Zappos founder Tony Hsieh, who sold his fast-growing shoe and apparel company to Amazon for $1.2 billion, recently revealed that he would have preferred to take the company public instead. But board members had other ideas and thought selling the company was a better way to “harvest” their investments.
A Brigham Young University study published in the new issue of the Journal of Business Venturing shows that Hsieh – and any entrepreneur looking for the best return on investment – might be better served by a combination of the two strategies.
It’s well accepted that the fastest way to get the equity from your company is to get another firm to acquire it – a “sell out.” But because you are avoiding the risks that would accompany selling shares directly to the public, you generally accept a discounted return.
Lead author Jim Brau, associate professor of finance in BYU’s Marriott School of Management, and his co-authors wanted to identify strategies to minimize that discount. They examined 679 takeovers during a 10-year period, combing regulatory filings and press accounts to categorize the various approaches used.
The researchers thought the best results would come from a combination of two general strategies, known as a “dual-track sell-out.” One “track” is courting interest in the mergers and acquisitions market, at the same time you’re pursuing the other “track” by filing for an IPO. This increases the number of potential buyers and gives the entrepreneurs more options, driving up the sale price.
For example, the private equity firm that owned Bird’s Eye Foods filed for an IPO in October of 2009, then announced in November it was instead selling the company to Pinnacle Foods for $1.3 billion.
And sure enough, the study showed that dual-track sell-outs earned a 22-26 percent higher premium than those companies that were sold without also filing for a public offering. But the surprise, Brau says, was yet to come.
Conventional wisdom and business theory would predict that the best results would come from taking a company all the way through an IPO and then selling out shortly thereafter.

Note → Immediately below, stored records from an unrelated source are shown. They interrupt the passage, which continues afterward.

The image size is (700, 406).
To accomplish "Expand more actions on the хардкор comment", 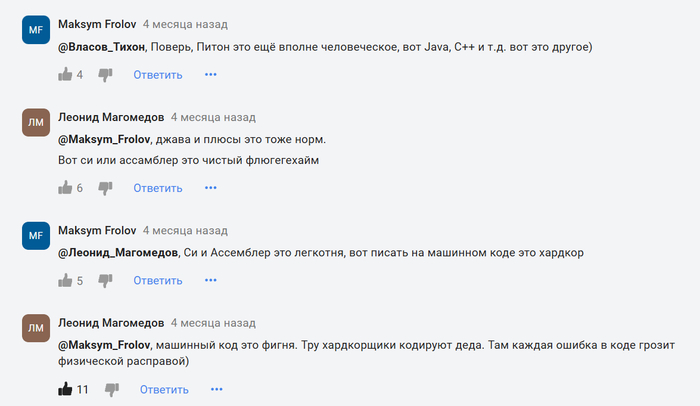I will (x=210, y=281).
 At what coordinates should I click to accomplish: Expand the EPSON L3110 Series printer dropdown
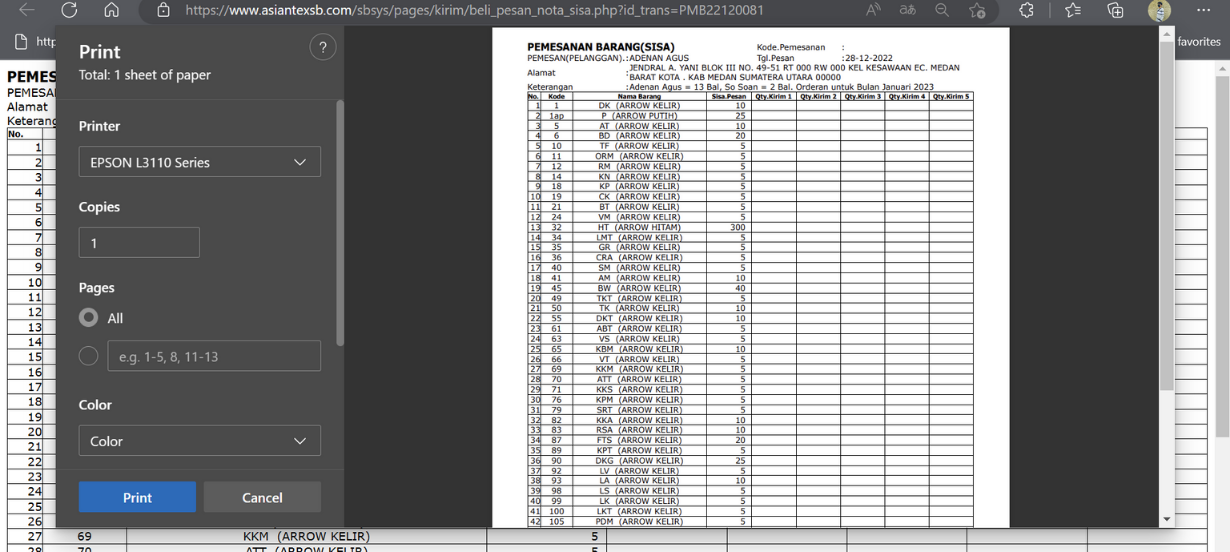pyautogui.click(x=200, y=162)
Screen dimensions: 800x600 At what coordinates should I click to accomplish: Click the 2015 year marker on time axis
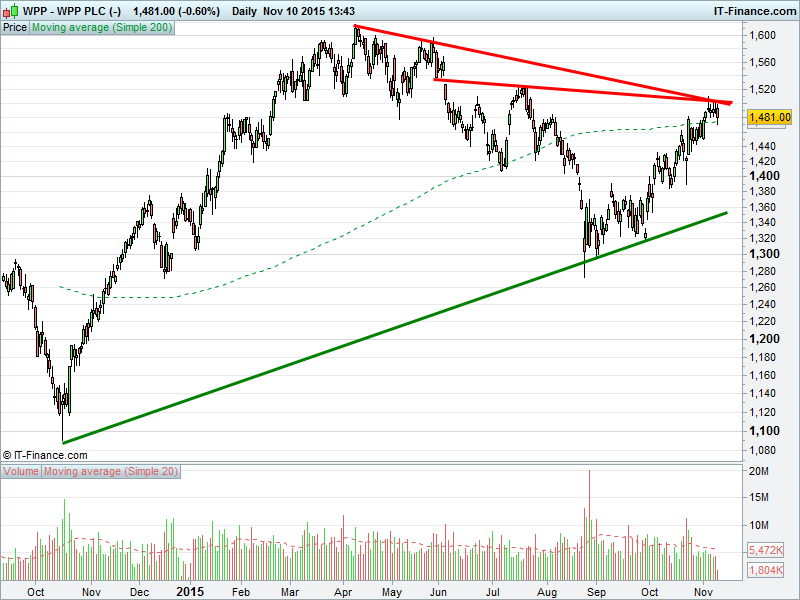[188, 592]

This means that owners take all the risk of taking a company public and proving its value under intense scrutiny. They generally expect to receive a premium for their troubles. But the analysis of what happens in the real world found that these types of sell-outs – when a company is sold within 12 months of going public – earned only an 18-21 percent premium over single-track sell-outs.

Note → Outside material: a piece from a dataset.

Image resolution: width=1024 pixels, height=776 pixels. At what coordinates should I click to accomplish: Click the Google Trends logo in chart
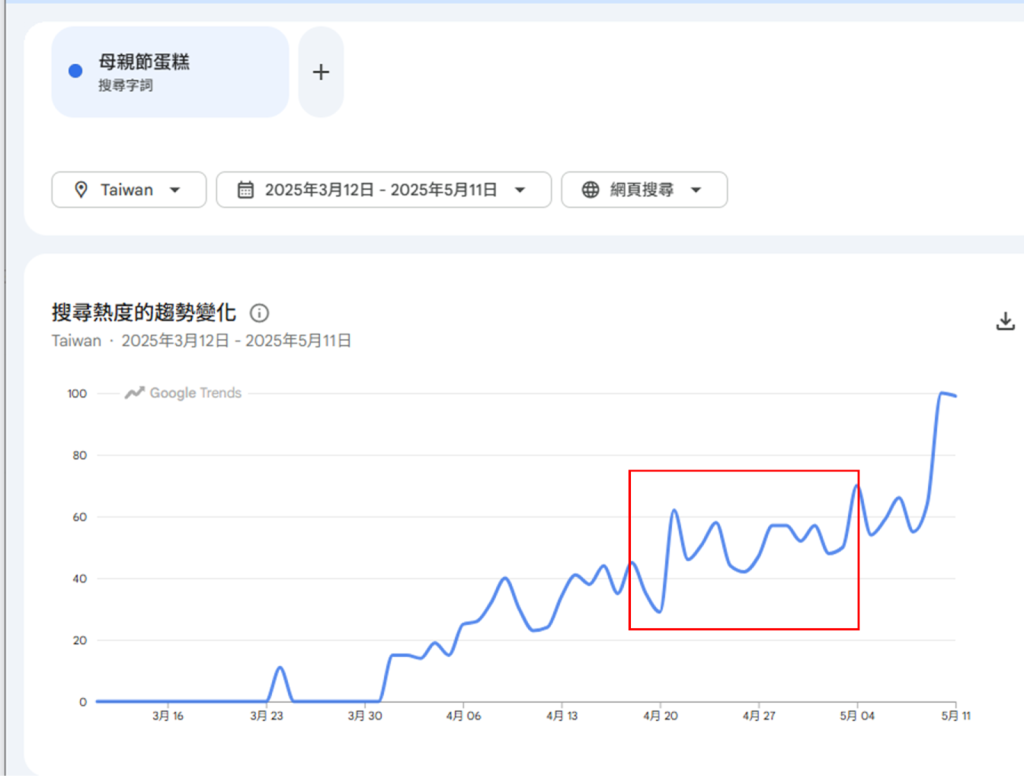tap(183, 393)
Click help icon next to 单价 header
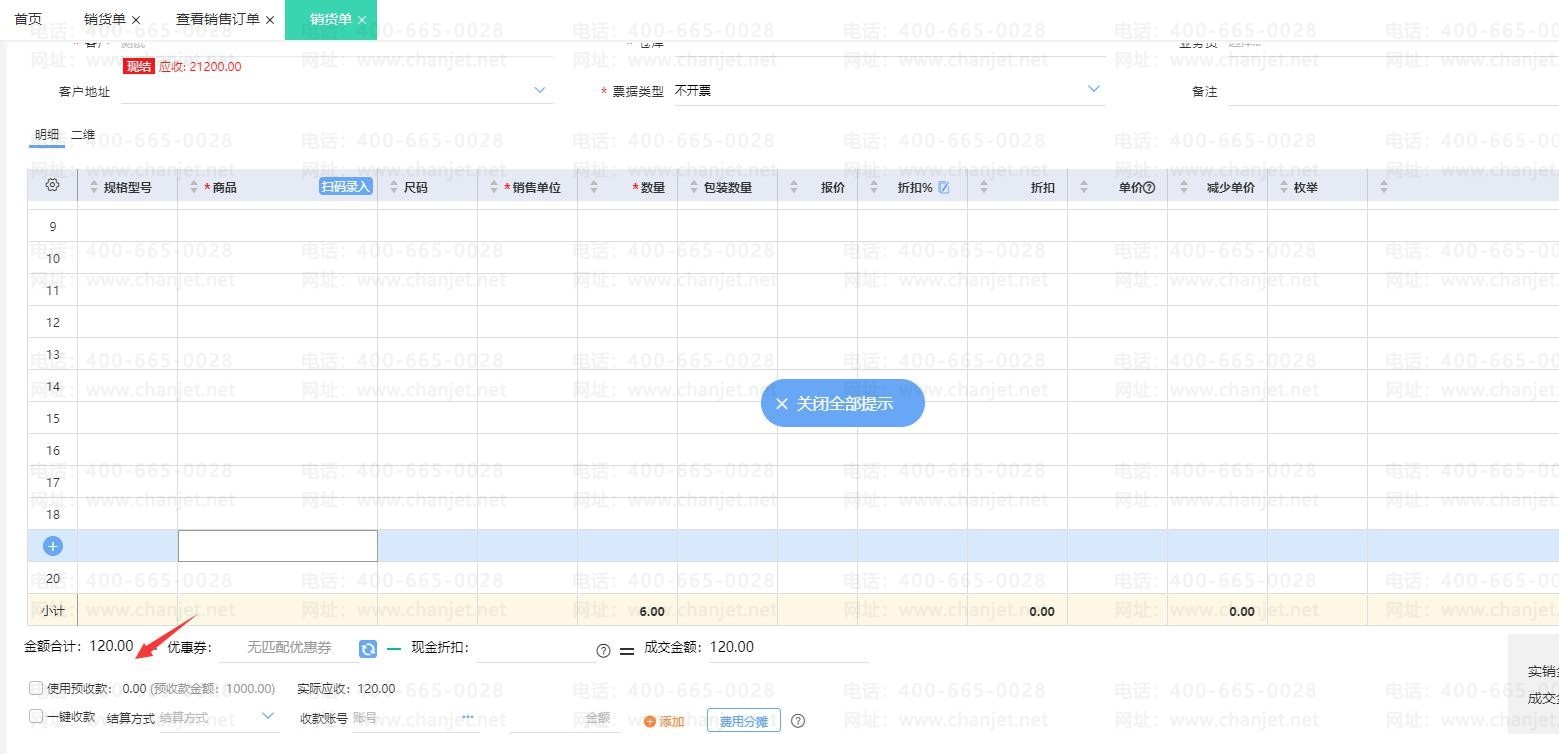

“Entrepreneurs need not go through the hassle to take their company public,” Brau said. “They can employ this strategy of increasing potential buyers and options and then earn just as much, if not more, than if they sold after going public.”
Intrigued, the researchers looked at the types of companies most likely to use this dual-track approach. They were more likely to be larger, venture-backed and working with prestigious investment banks.
“The smart money already knows to do this,” Brau explained. “We’ve now been able to provide evidence with the numbers.”
Brau says he enjoys studying entrepreneurial finance because “it has very direct implications on practice. The coolest thing is when entrepreneurs and practitioners see my articles and call me to ask questions about putting it into practice.”
In that spirit, Brau boiled down the new study to this recommendation:
“If I were an entrepreneur looking to maximize the sell-out harvest of my company, I would try to engage an investment bank to become a target in both the mergers and acquisitions market AND the IPO market, which would hopefully earn a higher premium. And, if I got a competitive bid prior to the IPO, I would take it – that’s the surprise in our findings.”
The study was co-authored by Ninon K. Sutton of the University of South Florida and Nile Hatch, also at BYU.